Duplicate the entries starting with the line containing "Where should I" and going on through the line containing "Action: tap(430, 714)", both included, leaving the pictures out of your answer.
- - -
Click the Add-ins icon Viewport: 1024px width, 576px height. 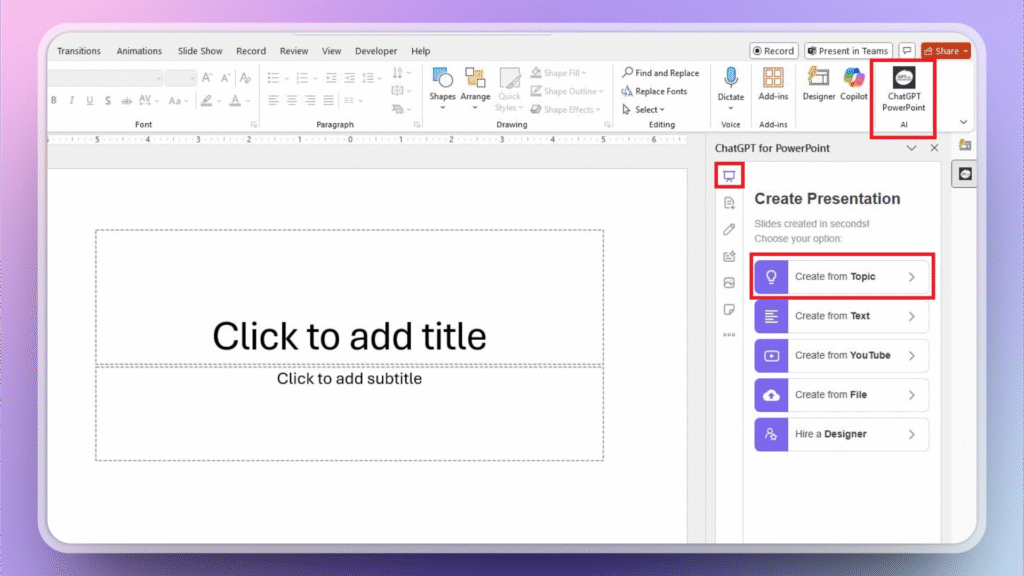tap(773, 84)
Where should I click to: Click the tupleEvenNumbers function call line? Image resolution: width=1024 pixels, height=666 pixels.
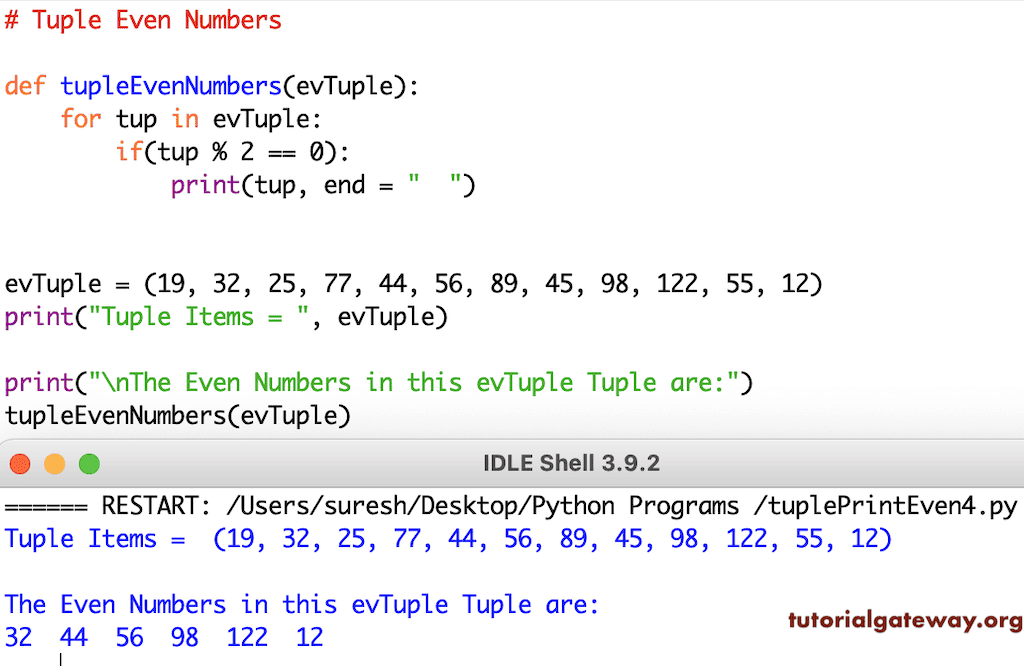click(x=175, y=415)
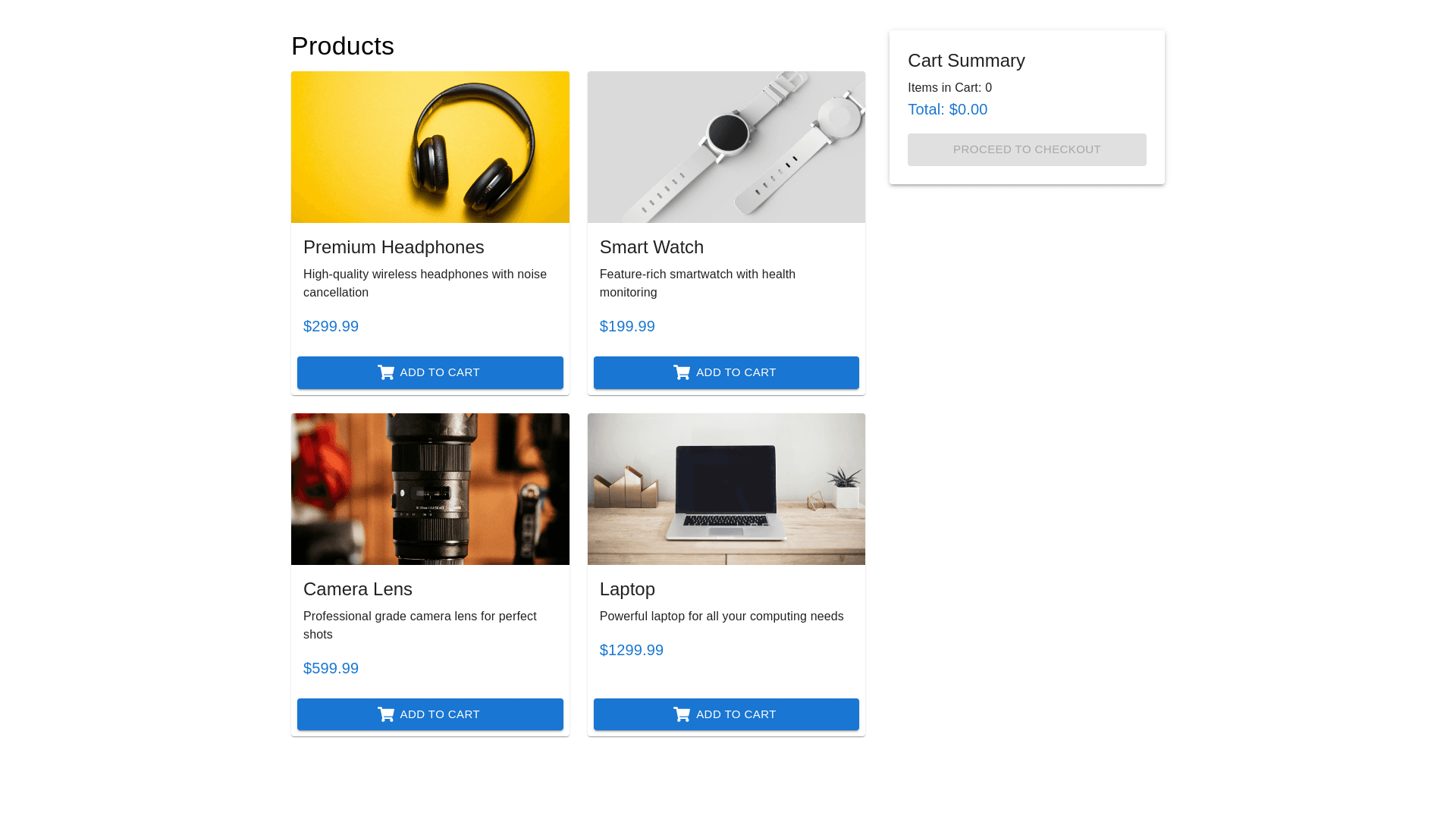Image resolution: width=1456 pixels, height=819 pixels.
Task: Add Camera Lens to cart
Action: tap(430, 714)
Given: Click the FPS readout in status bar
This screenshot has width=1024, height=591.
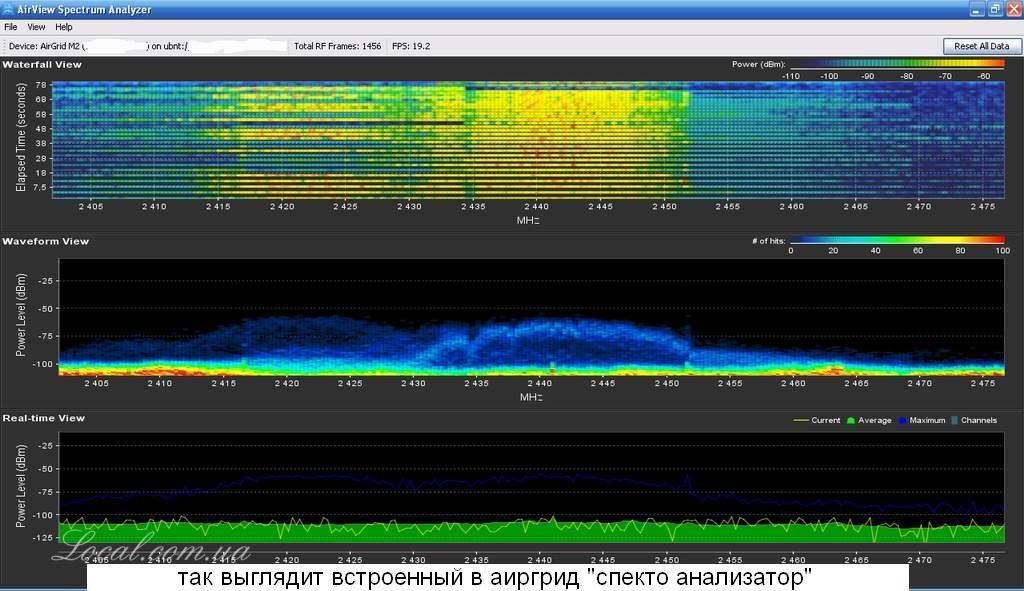Looking at the screenshot, I should coord(412,46).
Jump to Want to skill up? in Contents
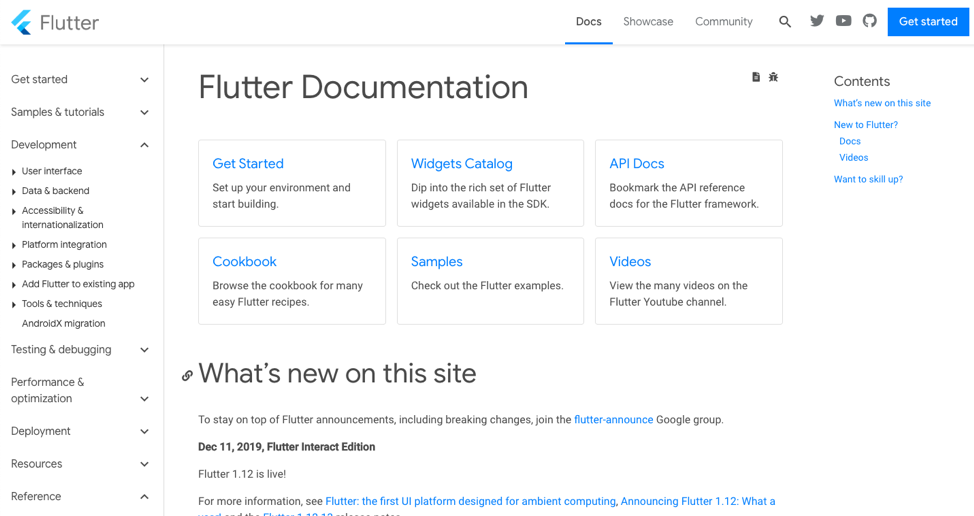 click(868, 179)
- - -
Result of this task -
Where should I click to: Click the tupleEvenNumbers function call line? Image resolution: width=1024 pixels, height=666 pixels.
click(x=175, y=415)
Image resolution: width=1456 pixels, height=819 pixels.
Task: Add Camera Lens to cart
Action: tap(430, 714)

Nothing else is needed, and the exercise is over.